▶ [WHAT YOU WILL DO]
(A) In the tone-pip stimulus description, what initial delay did the adaptive tracking rule use?
(B) Please carry the tone-pip stimulus description forward, starting right after its final sentence.

▶ [PROVIDED TEXT]
========================================

Stimuli. Each tone pip had a nominal frequency of 750 Hz, shaped with a Gaussian envelope cropped to σ = 6 (±3) within a total duration of 4 ms. Analyses indicated that the spectrum was −50 dB relative to the peak at one octave above and below the nominal frequency. The standard stimulus was presented as a single diotic waveform, giving the listener a perception of the sound being centered in the middle of their head. The target stimulus was delayed in onset and offset at the right ear, producing a binaural ITD in addition to the monaural onset and offset delays and giving the perception of the stimulus being lateralized to the left. Tone pip stimuli were presented at peak-equivalent sound pressure level of 85 dB. Each interval consisted of a single tone pip in each ear, and intervals were padded with 200 ms of silence before and after the pip during which the corresponding button was highlighted. There was an additional 200-ms delay between intervals. A two-down, one-up adaptive tracking rule was used with an initial delay set to 610 μs (0.61 ms). The initial step size was 2^1/2 and was reduced to 2^1/10 after the first three reversals. The geometric mean of the interaural delays on trials corresponding to the last six reversals was taken as the threshold for the run. The minimum delay presented was 0.0048 ms, and the maximum delay presented was 34 ms. To accommodate delays less than the sampling period, timing was represented using double-precision floating point values, and the instantaneous amplitude at each sample was computed in each trial.

========================================

Entries for locating words and elements
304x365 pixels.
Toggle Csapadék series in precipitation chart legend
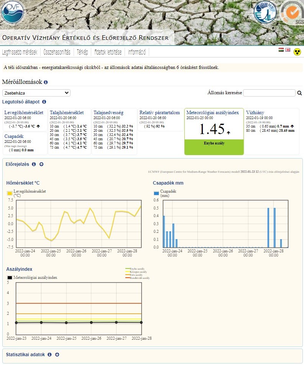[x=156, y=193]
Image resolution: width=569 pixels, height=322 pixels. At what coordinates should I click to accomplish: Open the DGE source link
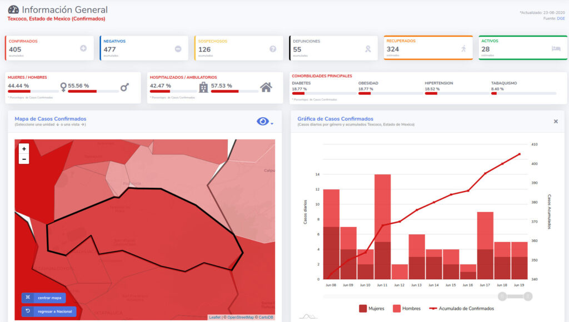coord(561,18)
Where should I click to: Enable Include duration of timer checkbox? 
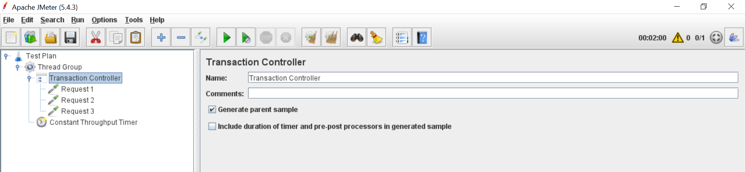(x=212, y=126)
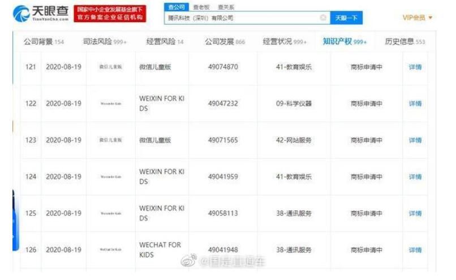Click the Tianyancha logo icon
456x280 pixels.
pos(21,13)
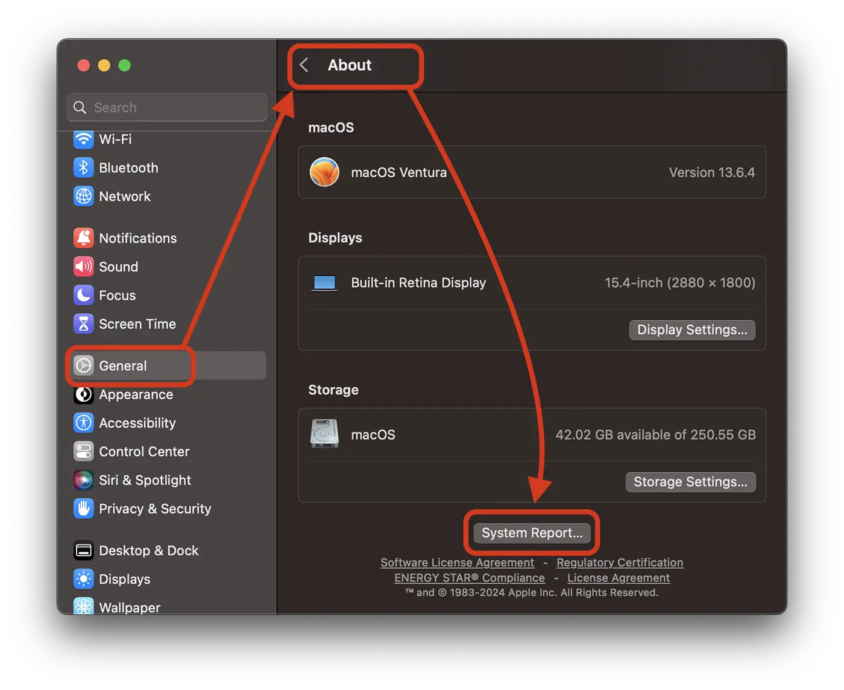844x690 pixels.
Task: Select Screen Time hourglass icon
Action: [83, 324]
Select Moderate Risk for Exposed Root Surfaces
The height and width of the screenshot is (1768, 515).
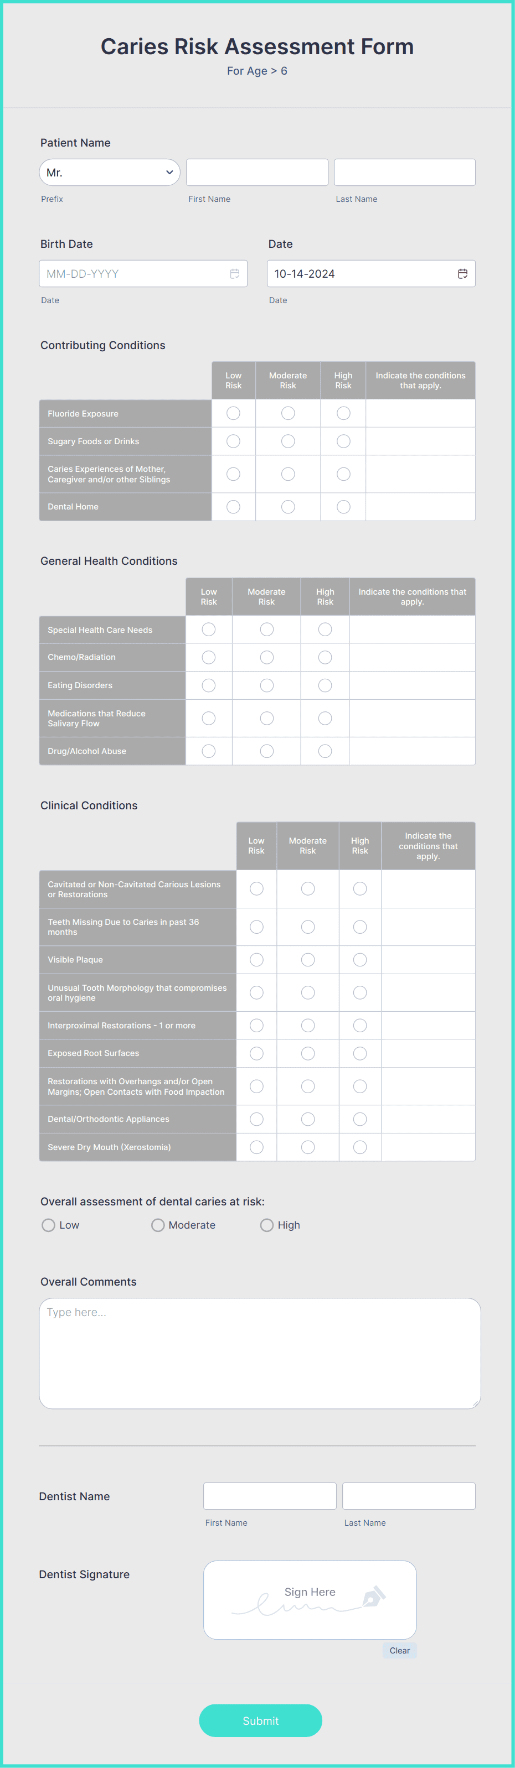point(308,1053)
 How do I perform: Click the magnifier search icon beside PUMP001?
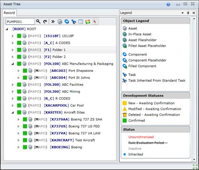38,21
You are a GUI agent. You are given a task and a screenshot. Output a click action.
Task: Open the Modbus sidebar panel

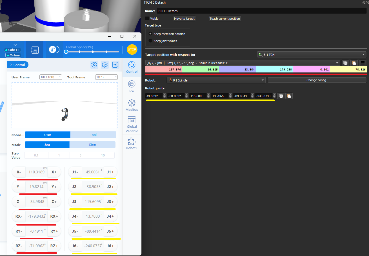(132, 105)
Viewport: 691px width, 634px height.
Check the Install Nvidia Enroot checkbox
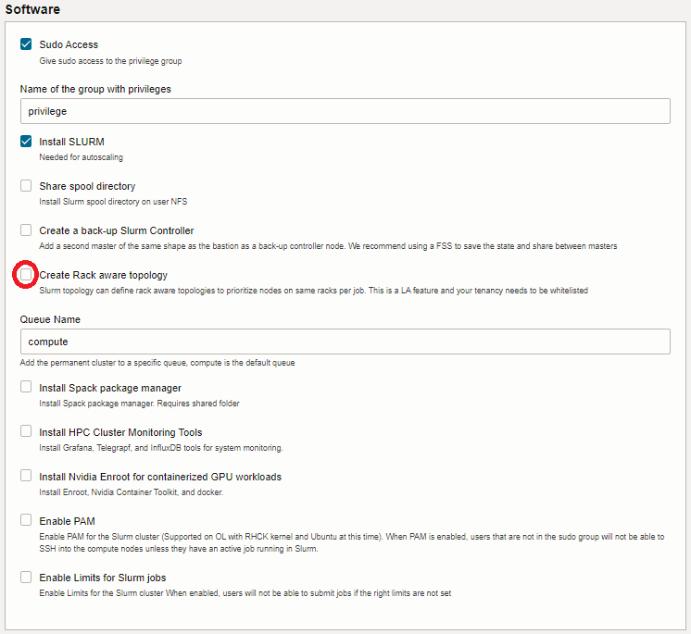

========================================

▶ [TASK-BY-TASK RESULTS]
(A) 610 μs (0.61 ms)

(B)
Results. As shown in Figure 4, the average threshold for the task was 51.2 μs (0.0512 ms), SD = 16.1 μs; more than an order of magnitude shorter than the published mean value of 870 μs (0.87 ms) for their group of 37 “younger” listeners (M _age = 29 years). This difference was significant (t = 17.9; p < .001, d = 7.68) and presumably reflects the difference in carrier frequency between the two studies. The substantial improvement in ITD threshold here relative to the original study is consistent with the notion that, in the original study, TE cues may have been dominant while TFS cues likely were weak at best, while in the current study TFS cues were dominant. Weak TFS cues in the 2000-Hz condition also are consistent with the large error bars, even when plotted on the logarithmic scale of Figure 4. However, the extent to which improved thresholds and reduced variability among subjects with the 750-Hz carrier of the current study resulted from the use of TFS cues or TE cues is unknown.

Figure 4.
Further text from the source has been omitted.